* Exercise aim *
Leave the pictures out, and repeat exactly every line from the one with "Where should I" through the end of the data below.

Given entries Block Start

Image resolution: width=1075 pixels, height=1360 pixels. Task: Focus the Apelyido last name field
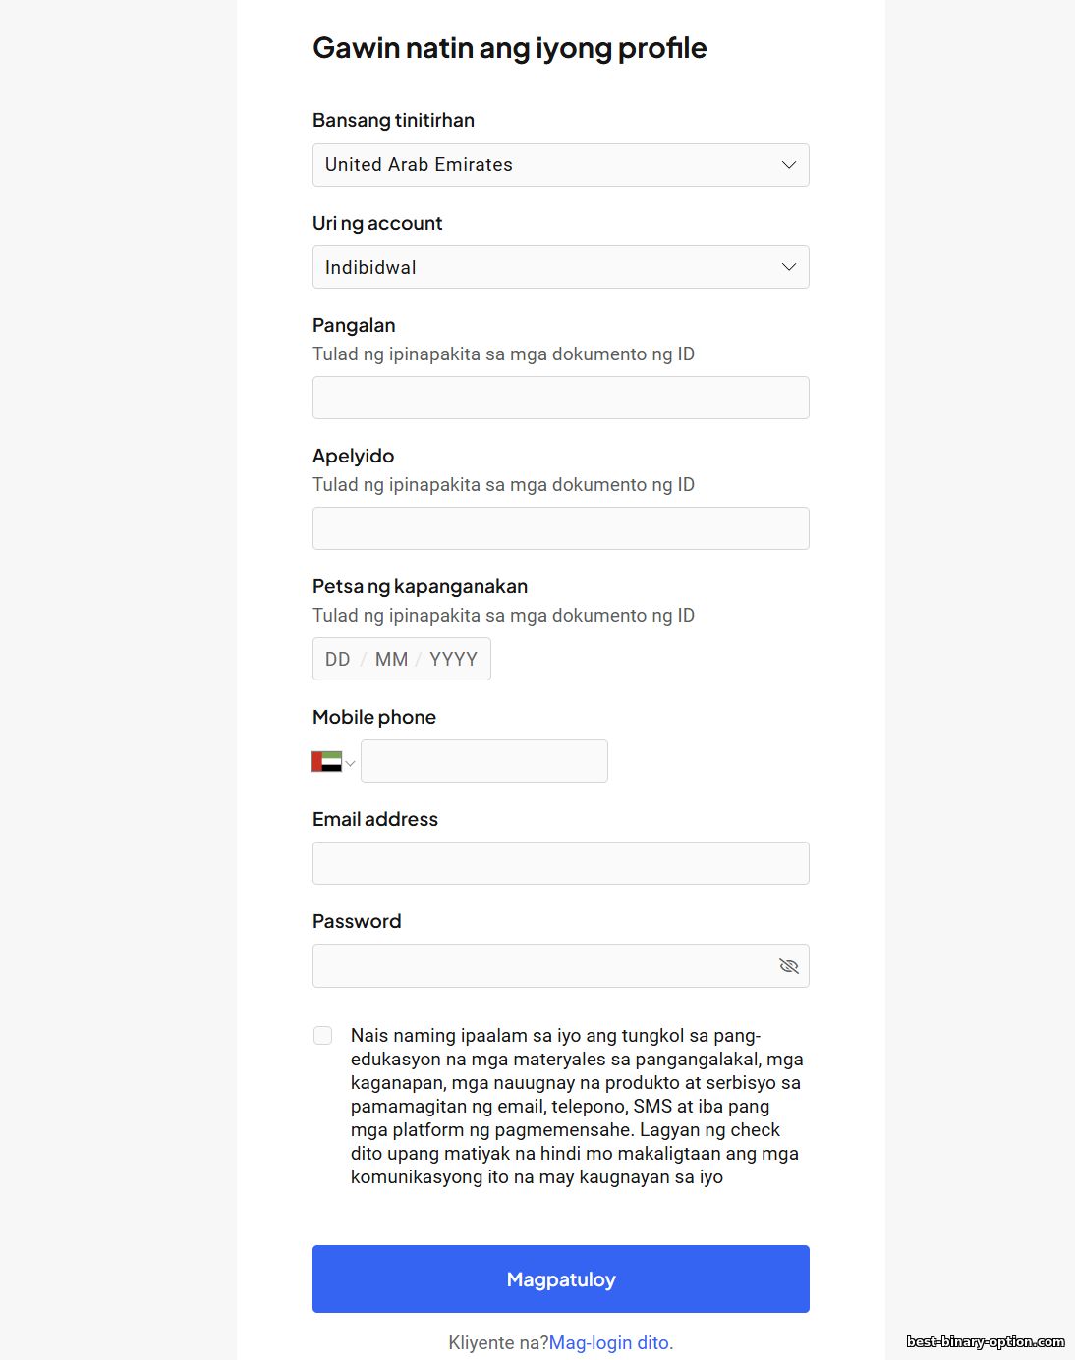click(560, 528)
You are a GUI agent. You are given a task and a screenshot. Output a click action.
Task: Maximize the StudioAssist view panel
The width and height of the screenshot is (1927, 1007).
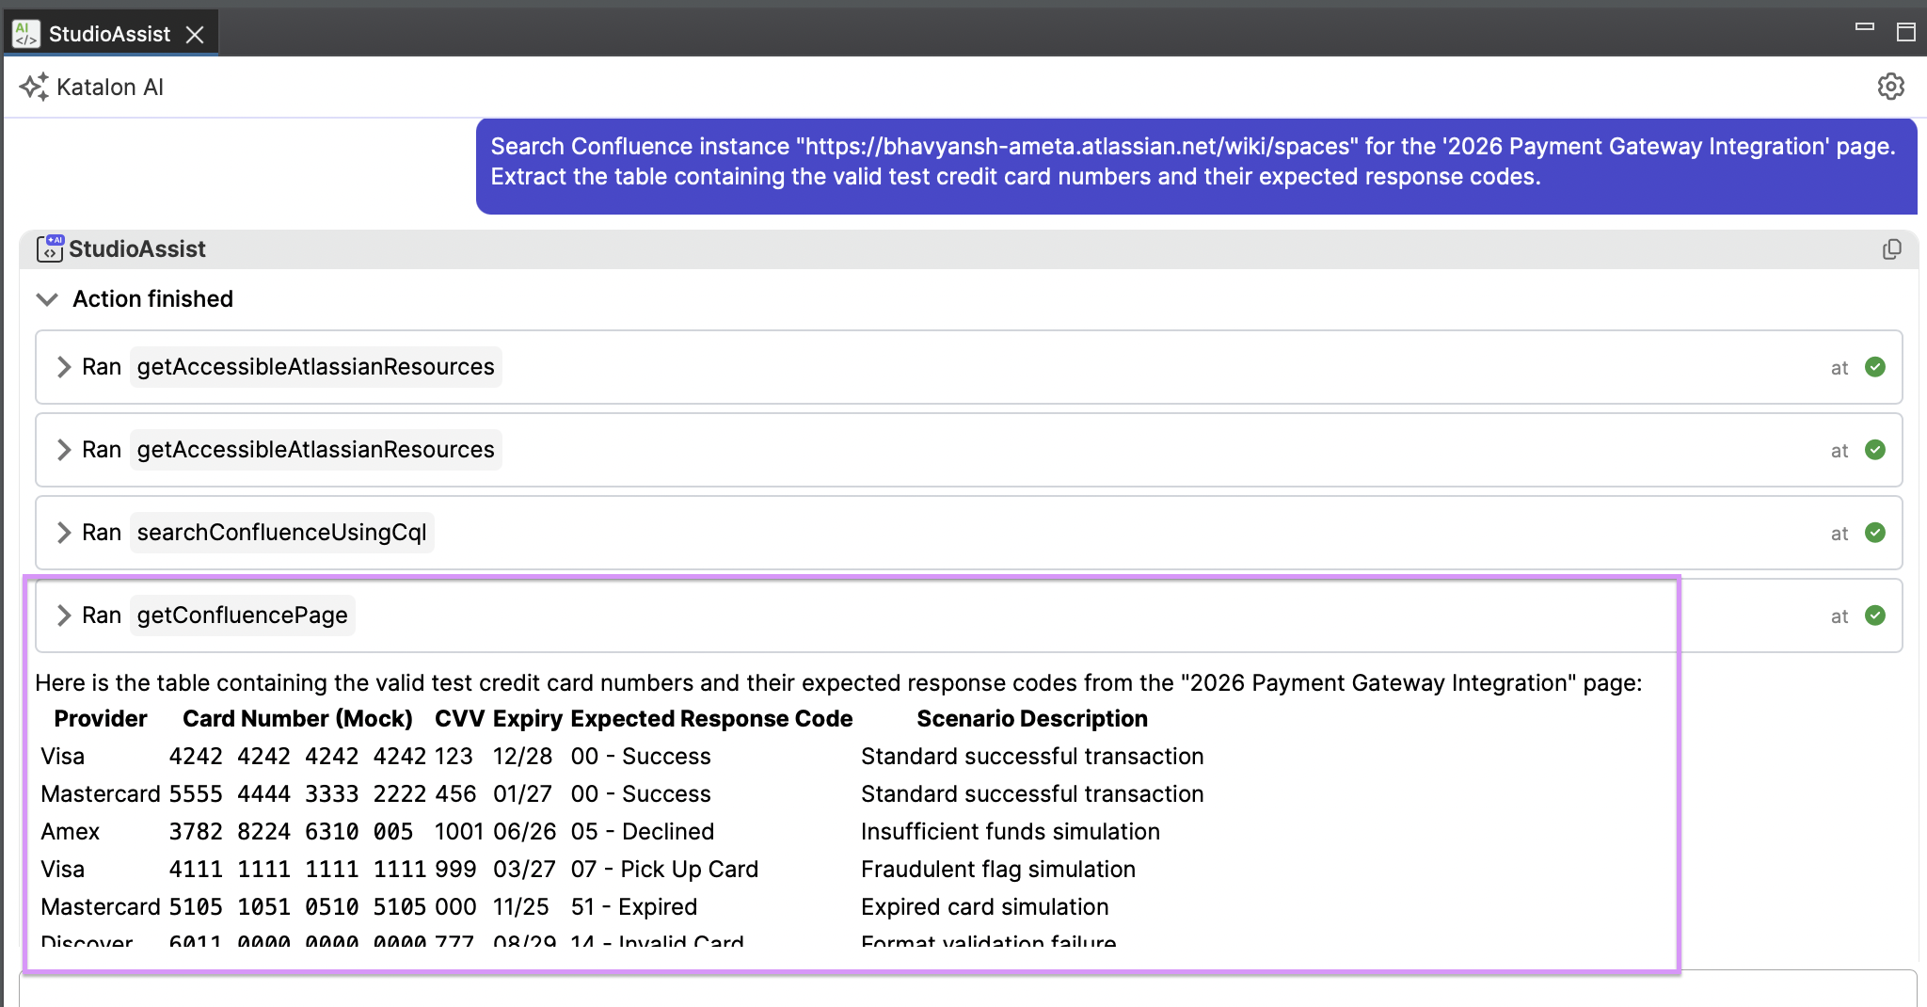point(1905,32)
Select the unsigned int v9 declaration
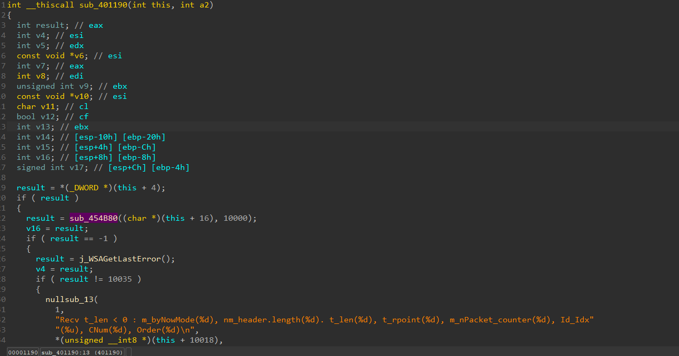The height and width of the screenshot is (356, 679). pos(53,86)
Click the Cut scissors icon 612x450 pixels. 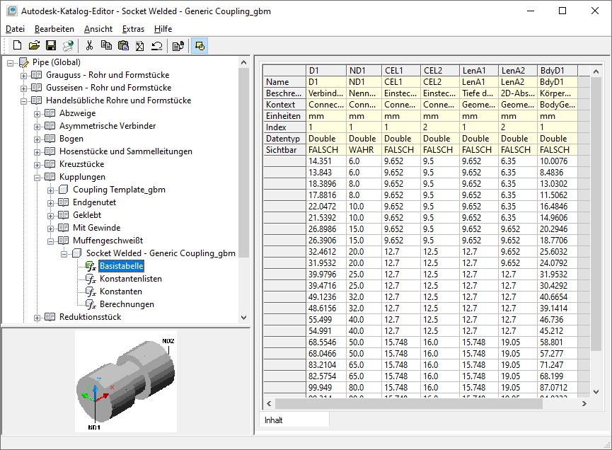pyautogui.click(x=89, y=45)
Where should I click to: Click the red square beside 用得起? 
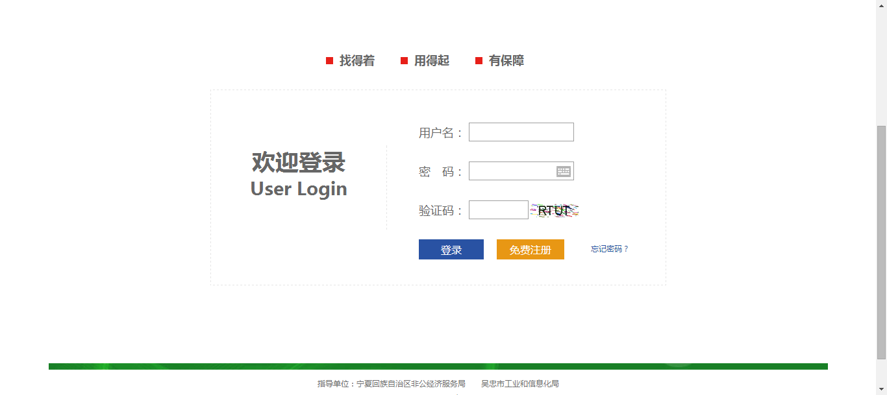(404, 61)
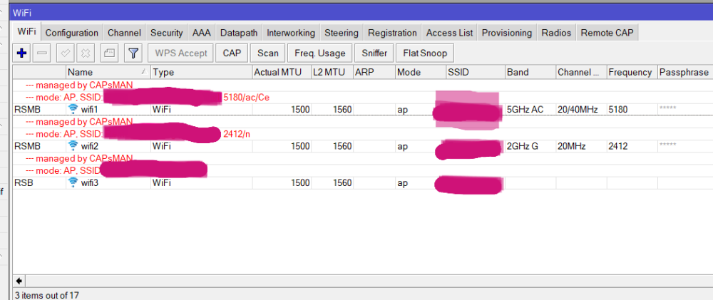This screenshot has height=300, width=713.
Task: Launch the Sniffer button
Action: click(x=374, y=53)
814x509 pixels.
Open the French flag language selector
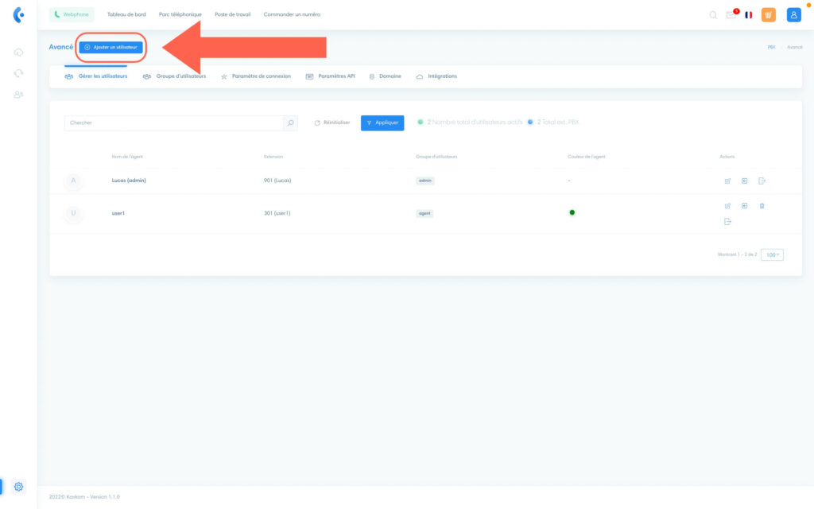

Given entries Block End

* Finished task *
Where should I click to: Click the red square beside 用得起? 
(404, 61)
This screenshot has height=300, width=713.
Task: Launch the Sniffer button
Action: click(x=374, y=53)
814x509 pixels.
Open the French flag language selector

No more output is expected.